Following the release of the slowhttptest tool with Slow Read DoS attack support, I helped several users test their setups. One of the emails that I received asked me to take a look at test results of the slowhttptest tool. According to the report, the tool brought a service to its knees after only several seconds. This was quite surprising because the system in question was designed to handle requests from several thousands of clients from all across the world, whereas the tool was only opening 1000 concurrent connections.
To put things in context it’s worth mentioning that the organization has around 60,000 registered users with a client application installed on their end. That application communicates periodically to the central service, receiving instructions and reporting the results in short bursts (no, it’s not a botnet as you might have thought!). There are around 2,000 running clients at any given time, and several hundreds of them are normally connected concurrently.
Initially, I was pretty skeptical about being able to DoS the central service, so I asked for details of the system architecture. The system design followed best practices – the components of the system were being monitored, and all patches were applied in a timely manner. Thus, it was reasonable to expect that the system should have been able to tolerate the load produced by the slowhttptest tool.

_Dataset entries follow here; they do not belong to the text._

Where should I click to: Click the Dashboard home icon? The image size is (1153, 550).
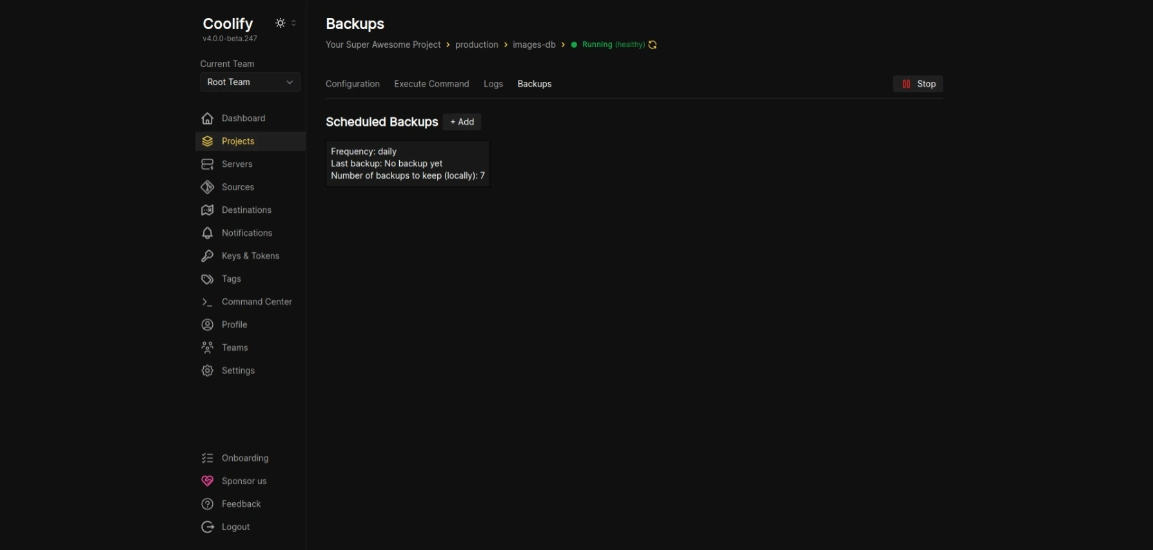[207, 118]
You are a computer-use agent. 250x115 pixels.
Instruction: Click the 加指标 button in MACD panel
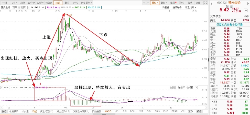182,88
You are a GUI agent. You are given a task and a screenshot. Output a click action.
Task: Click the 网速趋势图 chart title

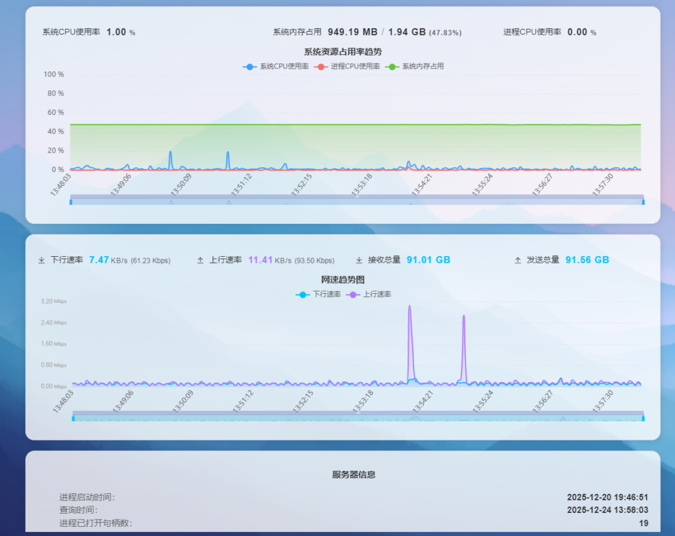point(343,280)
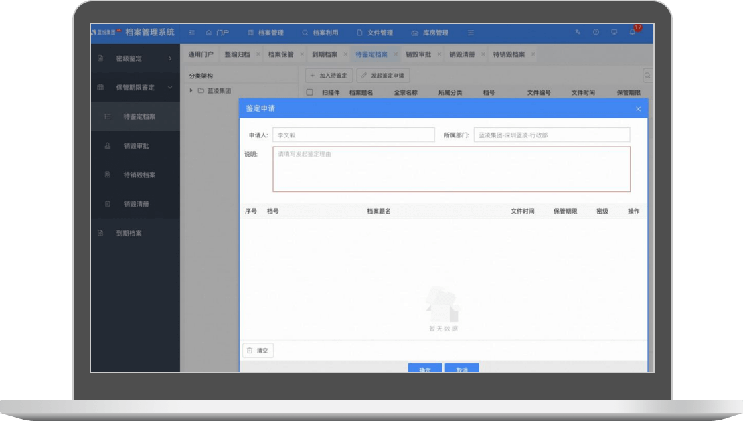Click the monitor icon in top bar
The image size is (743, 421).
coord(614,33)
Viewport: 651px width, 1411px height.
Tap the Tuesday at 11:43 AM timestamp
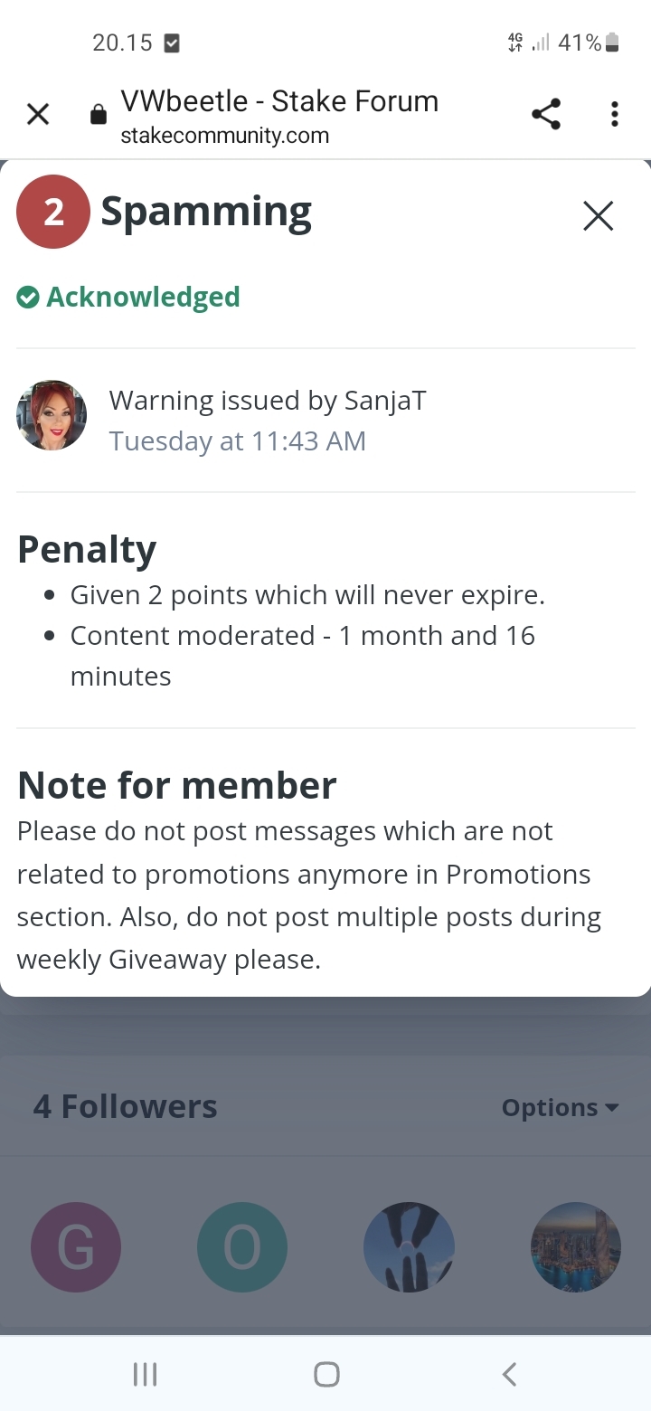pyautogui.click(x=238, y=441)
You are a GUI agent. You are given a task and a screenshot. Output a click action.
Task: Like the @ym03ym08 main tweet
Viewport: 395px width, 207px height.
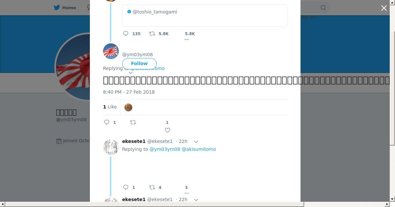167,130
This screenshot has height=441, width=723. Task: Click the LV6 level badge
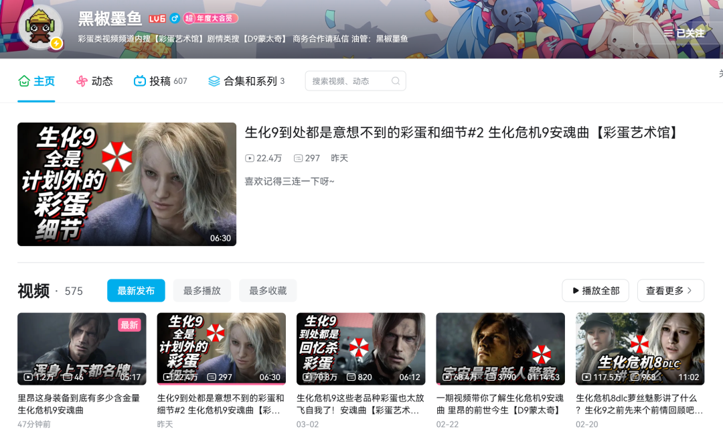point(157,18)
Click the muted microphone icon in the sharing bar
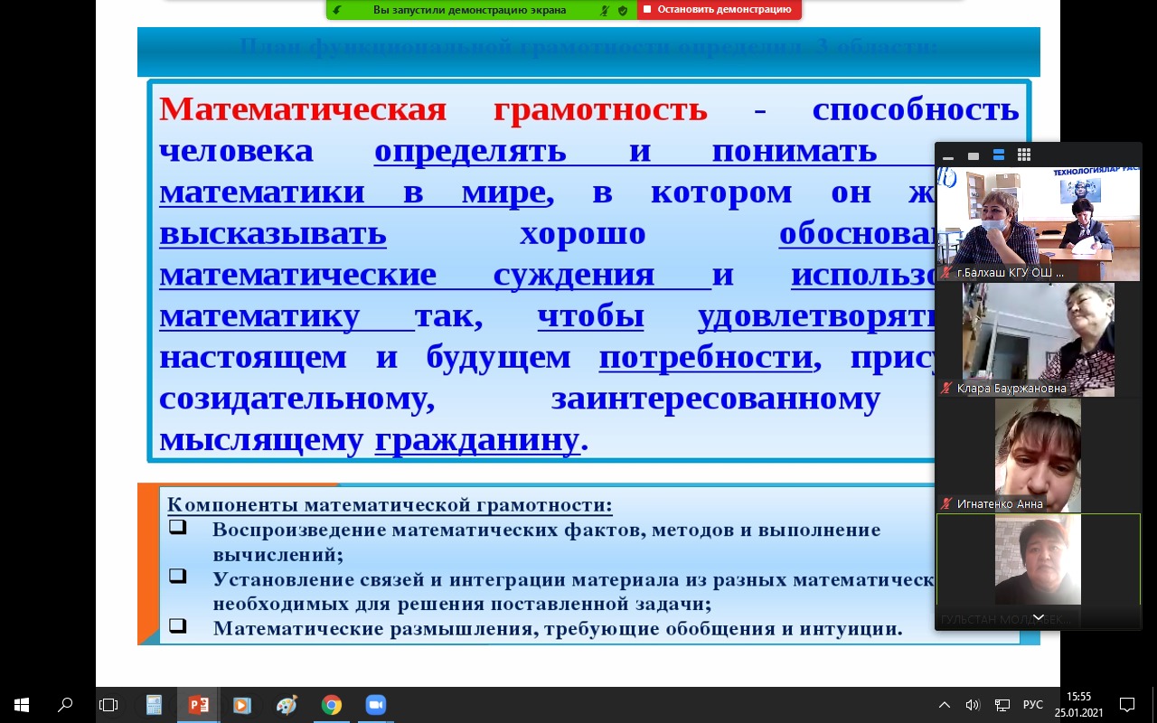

Here is the schematic view of the system below:
A round-robin DNS acting as load balancer that resolves the hostname to one of the Squid’s IP addresses
Two firewalled reverse proxy servers (Squid) running on powerful dedicated servers
A cluster of web servers
A cluster of application servers
I ran dig, a DNS lookup utility, to get the list of IP addresses the hostname can be resolved to. After picking one, I added a line to my /etc/hosts mapping hostname to that particular address and concentrated on attacking a single proxy, rather than spreading the load among all of them. I then configured the slowhttptest tool in an aggressive manner to create the “Slow Read” request of a photo of one of company executives on “Management Team” section of the website.
Guess what? I got a true denial-of-service by rendering the front-end Squid machine inoperable. This effectively meant that I knocked out tens of backend HTTP servers from a single laptop. After further investigation, the DoS turned out to be a simple misconfiguration. Since the operating system was configured to limit a process to 1024 open file descriptors, the Squid simply ran out of the file descriptors.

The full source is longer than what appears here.